In this way if a light of unknown wavelength is shone onto the beam splitter, careful adjustment of M2 will allow us to calculate the wavelength and therefore the frequency of the light1.
If M2 is connected by some means to a system in which a tiny movement is occuring this will show up on the screen as the interference pattern changing. This change allows us to work out the size of the movement in the other system.
Uses of interferometers
Radio interferometry
The principle of interferometry is used widely in radio astronomy. A single radio telescope on it's own does not have great resolving power - it can not see much detail on the sky. This is because of the long wavelengths of radio waves. The resolving power of a telescope is determined by two things: the wavelength and the diameter of your telescope. The larger the telescope and the shorter the wavelength at which it operates, the greater the resolving power. At radio wavelengths, even large telescopes have pretty poor resolution. One way around this is to use the principle of interferometry. This sort of array uses several individual telescopes spread out over a wide area. The signals from each telescope are combined electronically and the interference pattern is used to determine the sky brightness distribution, that is, a map of what the sky looks like in radio waves.
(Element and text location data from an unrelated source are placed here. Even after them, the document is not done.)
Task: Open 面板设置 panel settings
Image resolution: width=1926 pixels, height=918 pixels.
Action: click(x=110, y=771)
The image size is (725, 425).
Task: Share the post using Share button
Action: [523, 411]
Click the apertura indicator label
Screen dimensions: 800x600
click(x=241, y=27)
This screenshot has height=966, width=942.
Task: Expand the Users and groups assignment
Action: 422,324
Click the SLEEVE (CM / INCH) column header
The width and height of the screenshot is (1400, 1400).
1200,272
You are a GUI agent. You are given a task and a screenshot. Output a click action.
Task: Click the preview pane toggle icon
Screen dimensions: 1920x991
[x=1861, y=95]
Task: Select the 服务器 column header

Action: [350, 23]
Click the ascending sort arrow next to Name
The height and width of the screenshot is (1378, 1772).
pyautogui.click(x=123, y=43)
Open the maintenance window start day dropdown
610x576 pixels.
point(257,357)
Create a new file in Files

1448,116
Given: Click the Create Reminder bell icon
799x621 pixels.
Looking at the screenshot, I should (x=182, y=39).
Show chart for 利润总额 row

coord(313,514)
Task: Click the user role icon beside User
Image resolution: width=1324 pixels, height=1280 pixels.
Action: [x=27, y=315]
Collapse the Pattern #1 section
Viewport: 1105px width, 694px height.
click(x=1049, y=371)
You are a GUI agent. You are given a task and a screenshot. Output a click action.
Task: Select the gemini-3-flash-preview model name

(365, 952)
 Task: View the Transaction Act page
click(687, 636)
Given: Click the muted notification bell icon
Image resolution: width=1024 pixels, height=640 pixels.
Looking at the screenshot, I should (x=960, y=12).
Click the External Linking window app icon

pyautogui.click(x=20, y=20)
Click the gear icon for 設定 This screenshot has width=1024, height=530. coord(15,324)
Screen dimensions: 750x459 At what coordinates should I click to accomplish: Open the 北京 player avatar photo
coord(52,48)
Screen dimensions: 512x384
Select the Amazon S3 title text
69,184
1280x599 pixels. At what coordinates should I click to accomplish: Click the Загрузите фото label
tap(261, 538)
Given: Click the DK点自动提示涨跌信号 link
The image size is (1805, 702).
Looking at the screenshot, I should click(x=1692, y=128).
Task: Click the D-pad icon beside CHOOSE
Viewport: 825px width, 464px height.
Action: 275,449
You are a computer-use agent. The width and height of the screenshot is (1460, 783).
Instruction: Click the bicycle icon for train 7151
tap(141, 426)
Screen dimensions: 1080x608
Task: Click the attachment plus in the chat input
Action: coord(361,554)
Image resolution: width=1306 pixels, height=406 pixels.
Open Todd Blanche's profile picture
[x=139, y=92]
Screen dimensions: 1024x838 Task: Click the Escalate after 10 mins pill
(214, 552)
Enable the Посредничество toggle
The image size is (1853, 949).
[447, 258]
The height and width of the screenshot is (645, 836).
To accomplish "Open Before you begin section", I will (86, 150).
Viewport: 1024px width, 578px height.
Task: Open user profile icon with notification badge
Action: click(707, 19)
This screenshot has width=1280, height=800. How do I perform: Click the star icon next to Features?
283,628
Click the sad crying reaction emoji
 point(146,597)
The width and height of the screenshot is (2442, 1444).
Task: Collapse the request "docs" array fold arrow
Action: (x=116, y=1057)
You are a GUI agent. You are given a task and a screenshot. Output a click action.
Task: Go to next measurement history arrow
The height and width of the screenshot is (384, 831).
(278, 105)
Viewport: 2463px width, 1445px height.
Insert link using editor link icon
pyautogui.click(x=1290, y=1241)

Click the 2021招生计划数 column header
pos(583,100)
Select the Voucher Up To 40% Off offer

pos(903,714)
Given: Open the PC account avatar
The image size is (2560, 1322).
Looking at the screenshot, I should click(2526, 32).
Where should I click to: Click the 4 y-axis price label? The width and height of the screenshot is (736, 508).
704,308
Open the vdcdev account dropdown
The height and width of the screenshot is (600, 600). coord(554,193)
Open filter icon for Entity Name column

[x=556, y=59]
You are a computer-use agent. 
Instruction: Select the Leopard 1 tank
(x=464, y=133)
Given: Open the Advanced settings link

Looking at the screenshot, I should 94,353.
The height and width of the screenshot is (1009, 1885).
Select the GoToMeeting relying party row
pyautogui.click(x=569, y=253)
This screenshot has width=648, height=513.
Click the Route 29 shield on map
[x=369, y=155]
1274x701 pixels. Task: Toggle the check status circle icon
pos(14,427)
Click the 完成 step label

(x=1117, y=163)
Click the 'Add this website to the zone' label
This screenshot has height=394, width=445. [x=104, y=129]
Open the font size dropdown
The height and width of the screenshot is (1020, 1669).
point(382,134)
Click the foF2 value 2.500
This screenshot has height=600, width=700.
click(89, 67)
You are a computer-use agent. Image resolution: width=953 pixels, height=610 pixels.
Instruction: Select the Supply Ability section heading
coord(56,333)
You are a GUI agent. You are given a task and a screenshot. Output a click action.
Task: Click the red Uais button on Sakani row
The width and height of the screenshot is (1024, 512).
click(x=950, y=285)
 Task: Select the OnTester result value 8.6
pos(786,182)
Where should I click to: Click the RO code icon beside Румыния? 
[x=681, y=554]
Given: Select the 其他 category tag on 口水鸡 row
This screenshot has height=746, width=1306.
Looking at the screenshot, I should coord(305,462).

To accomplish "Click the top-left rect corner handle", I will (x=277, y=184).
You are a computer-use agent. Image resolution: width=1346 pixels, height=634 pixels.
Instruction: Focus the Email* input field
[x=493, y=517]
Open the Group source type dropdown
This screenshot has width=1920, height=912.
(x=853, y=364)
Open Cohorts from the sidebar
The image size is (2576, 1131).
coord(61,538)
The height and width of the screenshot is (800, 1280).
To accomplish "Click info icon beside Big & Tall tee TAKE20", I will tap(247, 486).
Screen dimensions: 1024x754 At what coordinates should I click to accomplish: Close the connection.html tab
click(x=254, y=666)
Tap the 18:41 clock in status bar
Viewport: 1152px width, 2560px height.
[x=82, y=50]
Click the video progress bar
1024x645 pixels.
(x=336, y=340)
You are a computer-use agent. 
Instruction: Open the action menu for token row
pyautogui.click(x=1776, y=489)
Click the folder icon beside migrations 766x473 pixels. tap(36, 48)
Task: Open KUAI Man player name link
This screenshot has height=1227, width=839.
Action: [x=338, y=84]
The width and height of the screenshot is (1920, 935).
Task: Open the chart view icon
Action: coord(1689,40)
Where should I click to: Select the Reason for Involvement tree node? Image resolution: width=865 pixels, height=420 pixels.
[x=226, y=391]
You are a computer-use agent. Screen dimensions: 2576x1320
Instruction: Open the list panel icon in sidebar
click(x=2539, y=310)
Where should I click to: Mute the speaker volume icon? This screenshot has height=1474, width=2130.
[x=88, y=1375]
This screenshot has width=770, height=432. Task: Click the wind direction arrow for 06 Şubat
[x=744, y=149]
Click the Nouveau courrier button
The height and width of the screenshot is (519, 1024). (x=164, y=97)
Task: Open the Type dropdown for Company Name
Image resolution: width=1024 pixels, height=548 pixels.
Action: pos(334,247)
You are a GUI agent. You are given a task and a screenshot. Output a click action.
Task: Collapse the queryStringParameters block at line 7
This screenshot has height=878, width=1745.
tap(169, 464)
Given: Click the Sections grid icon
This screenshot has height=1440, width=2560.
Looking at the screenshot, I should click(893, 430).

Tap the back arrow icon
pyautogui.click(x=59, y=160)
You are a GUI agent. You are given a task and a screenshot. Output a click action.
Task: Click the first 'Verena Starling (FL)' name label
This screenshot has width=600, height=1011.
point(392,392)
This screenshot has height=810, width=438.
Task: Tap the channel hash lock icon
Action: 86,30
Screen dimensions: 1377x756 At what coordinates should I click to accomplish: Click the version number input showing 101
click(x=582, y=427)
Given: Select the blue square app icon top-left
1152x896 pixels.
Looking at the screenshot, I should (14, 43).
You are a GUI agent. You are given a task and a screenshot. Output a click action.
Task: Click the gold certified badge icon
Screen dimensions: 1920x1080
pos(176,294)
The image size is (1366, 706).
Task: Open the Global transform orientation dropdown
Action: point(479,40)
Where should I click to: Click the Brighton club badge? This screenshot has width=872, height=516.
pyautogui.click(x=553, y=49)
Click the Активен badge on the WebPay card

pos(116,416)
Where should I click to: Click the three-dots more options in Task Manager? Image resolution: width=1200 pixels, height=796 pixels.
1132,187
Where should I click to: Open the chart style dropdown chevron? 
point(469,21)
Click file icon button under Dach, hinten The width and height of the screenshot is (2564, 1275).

Gravitational wave detectors
Another use of interferometry is in the hunt for gravitational waves. Theoretically, these are produced by anything with mass moving through space, but are very weak. Although they are very hard to detect, massive objects such as orbiting neutron stars and black holes should produce signals that we can detect with sensitive equipment. Several experiments have been designed and built to try and detect these elusive signals using interferometers. Experiments such as LIGO use (basically) giant Michleson interferometers with arms many hundreds of metres long. They are capable of detecting very small changes in the length of the arms due to these gravitational waves passing through the Earth and fractionally distorting space-time in one direction more than in another. Another experiment using this technique is even more ambitious. LISA is a space-bourne experiment consisting of a series of satellites set up as an interferometer in space. It is going to require extraordinary accuracy in station-keeping in order to detect the tiny shifts due to passing gravitational waves.